Esta semana calhou vir ao Porto em trabalho. Mas estar por cá é, para mim, também lazer. É sentir o pulsar do coração no sorriso franco e no peito aberto das pessoas. Se Porto é cinzento, a comunidade que compõe a cidade é arco-íris. Multiplicidade de cores, cheiros, sabores. Bairrismo e cosmopolitismo de mão dada. Porto é libertário e tal lê-se nas paredes e respira-se nos diálogos, sempre efusivos e impossíveis de passarem despercebidos. Na ponta da língua dos Portuenses saltita musicalmente o palavrão. Mas esse é metáfora, palavra de ligação ou adjectivo. O discurso energético e truculento não significa que estejamos sob ameaça velada. Vir ao Porto, mesmo que seja por horas, é viver o Porto e sentir-me incluído.

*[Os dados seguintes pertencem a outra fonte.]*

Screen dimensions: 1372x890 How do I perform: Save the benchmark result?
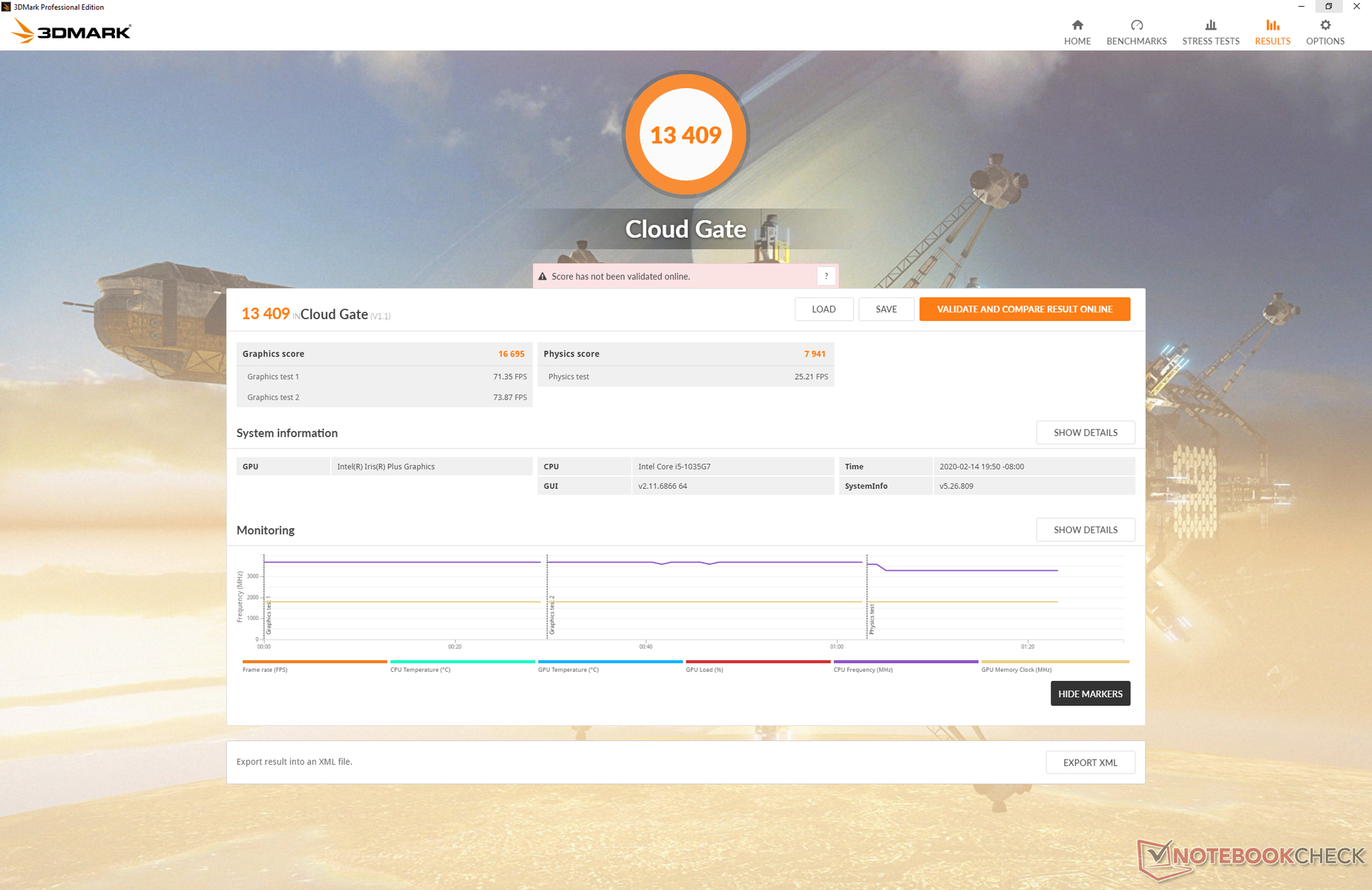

Mas desta vez, o Porto estava diferente. Na semana anterior o ódio andou à solta pelas ruas e materializou-se no preconceito e na xenofobia. Pelo Bonfim parecia ecoar ainda o horror… Infelizmente, era expectável que, mais cedo ou mais tarde, tal acontecesse. Na Assembleia da República, com a normalização daquilo que deveria ter ficado sempre à margem, o ódio é agora discurso político. Foi legitimado eleitoralmente, muito por falhas e omissões de todos nós. Cidadania; imprensa; partidos; instituições. Todos contribuímos para este panorama, no qual a demagogia, a falsidade, o vazio intelectual passaram a ser ideologia aceite.
Os imigrantes pareciam percorrer os passeios a medo. Os autóctones aparentavam ter o dobro do peso; nos seus ombros pareciam carregar o fardo da vergonha alheia, por atitudes desumanas que não lhes podiam ser imputadas, mas sobre as quais se sentiam responsáveis. Entre a comunidade local, todo o Porto estava mais silencioso, mais triste. Ainda, com certeza, a reflectir como tal episódio terá sido possível. Apenas o vai-e-vem de turistas e a alegria sem condição dos jovens universitários interrompiam a soturnidade.
É certo que esta espécie de trauma irá passar. O tempo tudo cura. Mas nunca deveremos esquecer, porque atingimos o ponto crítico. Relembrar sempre que o ódio é contagiante e que apenas a verdade, o conhecimento, a persecução dos direitos base da nossa liberdade, o resgatar dos valores e princípios que norteiam as democracias europeias podem ser antídoto. Construir uma sociedade esclarecida, que se baseie no conhecimento, na defesa de valores humanistas e universais é fundamental para este combate. Com pessoas empenhadas em conhecer as questões a fundo e em fazer uma análise crítica de tudo o que lhes é apresentado como dado adquirido. Porque algures na nossa evolução decidimos deixar de pensar e isso pode ser fatal.